→ Your goal
Down to the last line below, write out every line exactly, starting with the one that contains "Click the Reviews star icon" and leaving out the pictures.
# # # #
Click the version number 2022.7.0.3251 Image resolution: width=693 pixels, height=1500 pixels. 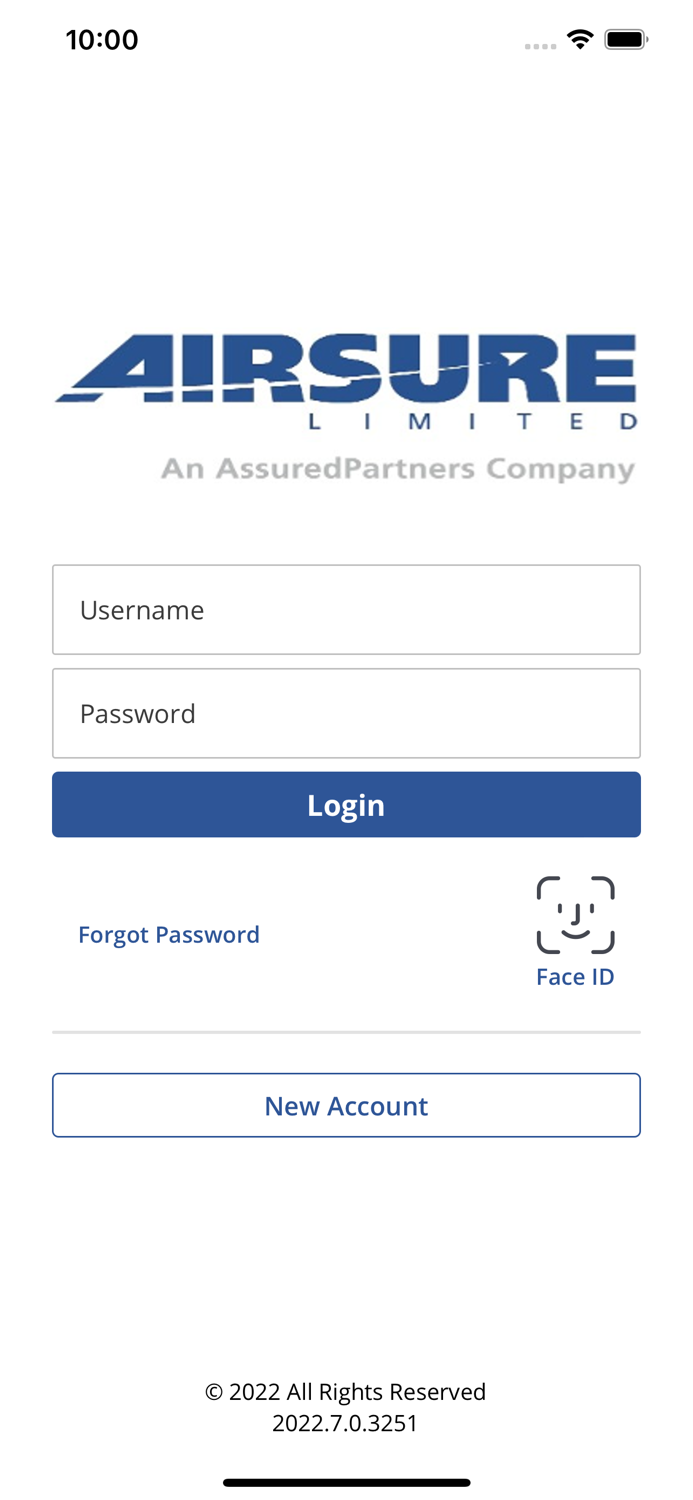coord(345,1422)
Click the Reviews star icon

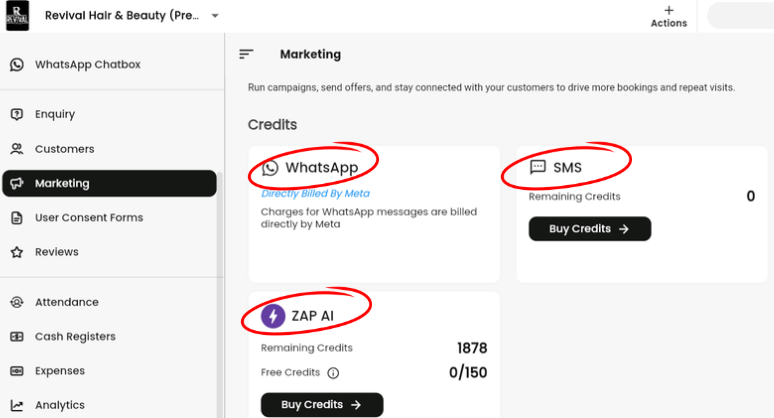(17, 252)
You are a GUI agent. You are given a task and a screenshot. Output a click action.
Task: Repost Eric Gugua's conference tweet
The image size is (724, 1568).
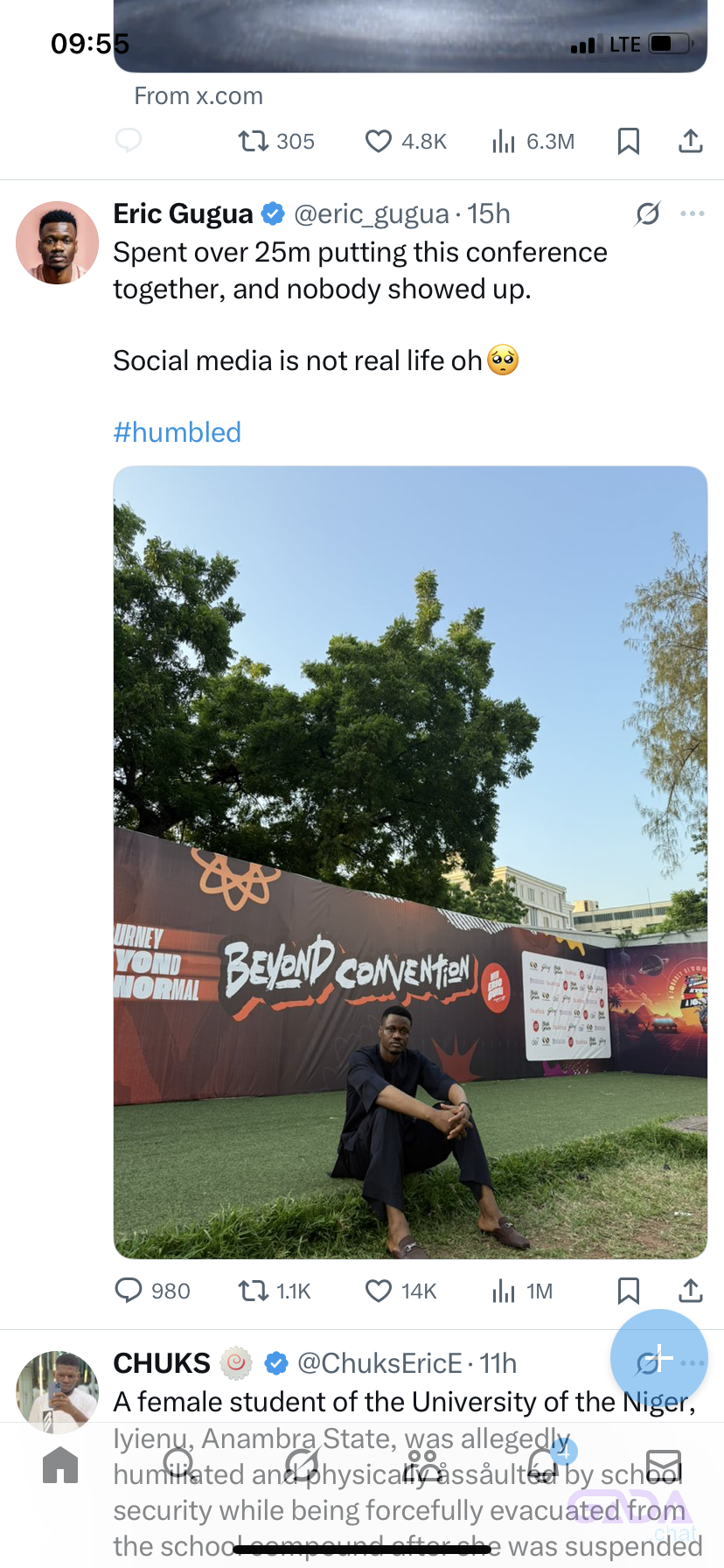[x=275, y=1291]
# # # #
→ Result below
Click the Reviews star icon

(17, 252)
You are a GUI agent. You are given a task and a screenshot. Output a click action.
Task: Repost Eric Gugua's conference tweet
The image size is (724, 1568).
[x=275, y=1291]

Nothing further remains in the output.